Bir gerçeği ifade ederek konuya başlayalım; Kur'an, Sünnet ve Ehl-i Beyt'in cevap veremediği hiçbir soru bugüne kadar ortaya çıkmamıştır, çıkmayacaktır da!
Tabi zaman içinde Kur'an ve Ehl-i Beyt'e karşı akımlar oluşturulduğu gibi paralel akımlar da oluşturuldu.
Bu paralel akımlar, Kur'an'ın, sünnetin sadece ismini kullanarak, kişilerin şahsi görüşlerine göre halka dinin emri gibi anlattılar ve çoğu zaman kabul de ettirdiler.
Çok eskilere gitmeye gerek yok! Daha üç, beş yıl evvel en etkili ağızlardan, "Kur'an'ın güncellenmesi gerektiği" cümleleri çıkmıştı.
Ruhu şad olsun, Allah'ın selamı üzerine olsun Prof. Dr. Haydar Baş "hayır" dedi. Kur'an kıyamete kadar günceldir. İslam'da güncelleme yoktur, misillendirme vardır, diyerek küfre giden bu yolu kapatmıştı.

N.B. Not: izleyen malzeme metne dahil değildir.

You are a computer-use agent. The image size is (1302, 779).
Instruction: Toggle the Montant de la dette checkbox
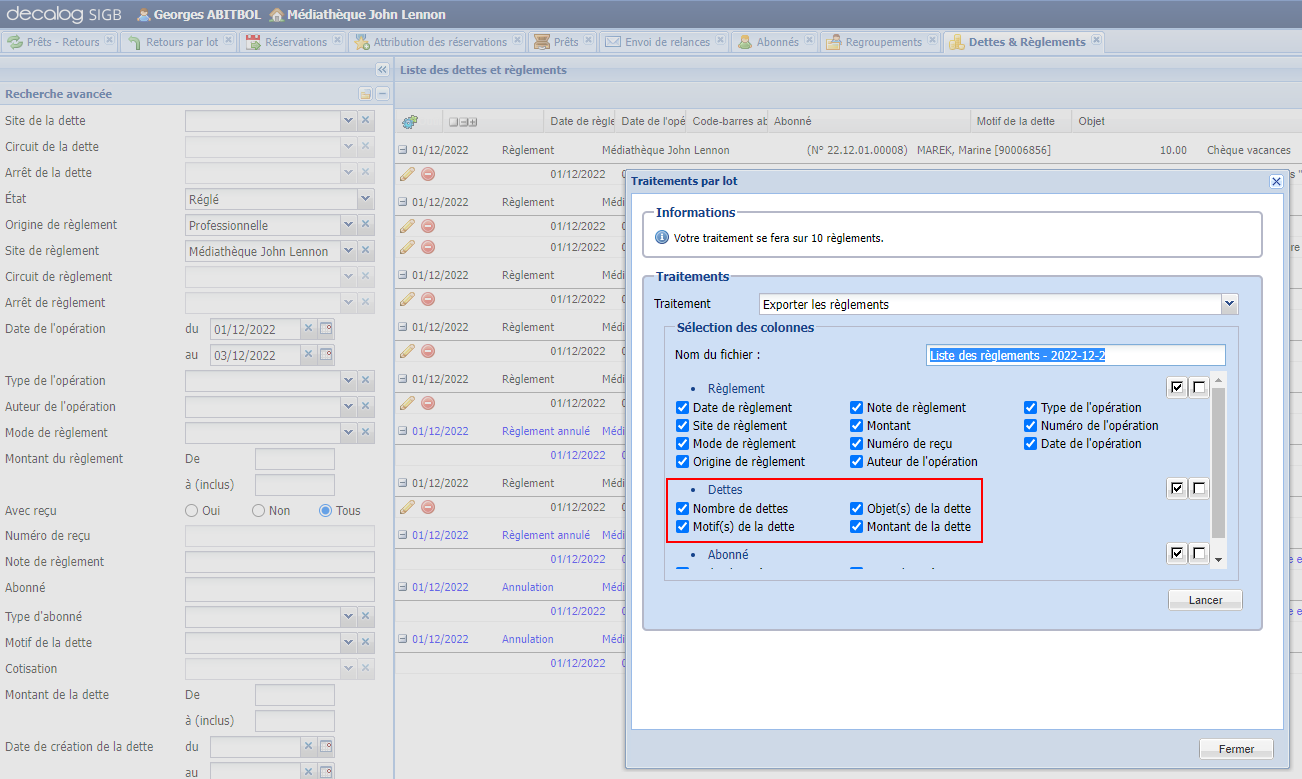[x=857, y=527]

Bakın! İmam Hatiplerde, Sünni fıkıh derslerinde, karşınıza dini bir mesele geldiğinde ilk müracaat edeceğiniz merci Kur'an'dır. Kur'an'da yoksa sünnete bakılır. Sünnette yoksa İcma var mı, diye araştırılır. Onda da yoksa fakihlerin kıyaslarına bakılır, diye öğretilir.

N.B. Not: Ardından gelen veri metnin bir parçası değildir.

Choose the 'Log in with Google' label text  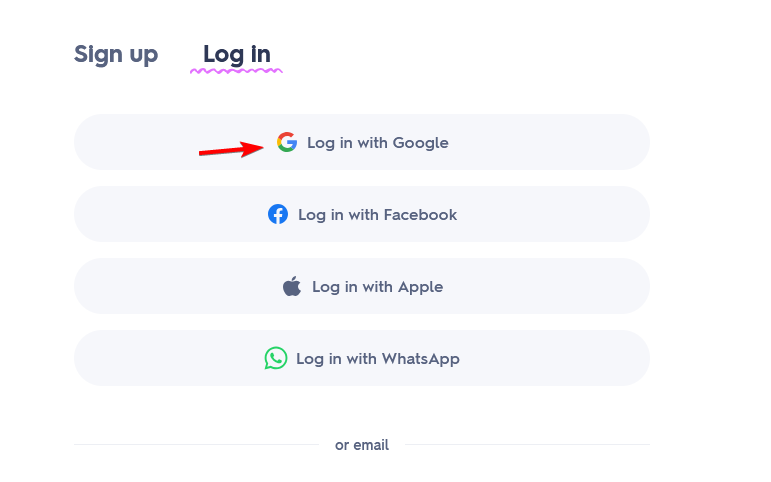(378, 143)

Merak ediyorum! Din işlerinde tek yetkili devlet kurumu olan Diyanet İşleri Başkanlığı kaynak olarak neyi ölçü alıyor?
Tabi bu soruya Diyanet, Kur'an ve Sünneti, der. Keşke söyledikleri gerçek olsaydı. Ama bugün Diyanet en çok tartışılan kurum haline gelmiştir.
Peki, gerçekten Diyanet ölçü olarak Kur'an ve Sünneti mi esas alıyor? Koskocaman bir "hayır" yazıyorum.
Malum FETÖ örgütünün ilk darbe kalkışması İslam dinine karşı olmuştu. Kur'an'a, Hz. Peygamber'e iftira atmışlardı. Diyanet, Kur'an ve Hz. Peygamber, Fetullah Gülen'in söylediklerine ne diyor diye araştırıp, açıklamak yerine susmuştu!
Gerçi papazlarla iftar açan, hahamlarla dua eden bir yapıdan Hakk'ın ölçülerini ortaya koymasını beklemek saflık olurdu.
Neyse! Derenin altından çok sular aktı. Ama Diyanet, Kur'an ve Sünnete (Ehl-i Beyt'e) yöneleceğine siyasete yöneldi.
Sosyal olaylar hakkında yaptıkları açıklamalar, gündemdeki konulara verdikleri fetvalar akıl alır gibi değil!
Bu kadar faizci, tefeci var ama hiç birisi faize meşruiyet sağlayacak hiçbir açıklama yapmamıştır.
Ama Diyanet kalktı dedi ki, evi TOKİ'den, parayı da devlet bankasından alırsa aradaki fark faiz değildir.
Şimdi de IBAN fetvası yayınladılar. Kur'an'a mı baktılar? Hayır. Sünnete mi? Hayır.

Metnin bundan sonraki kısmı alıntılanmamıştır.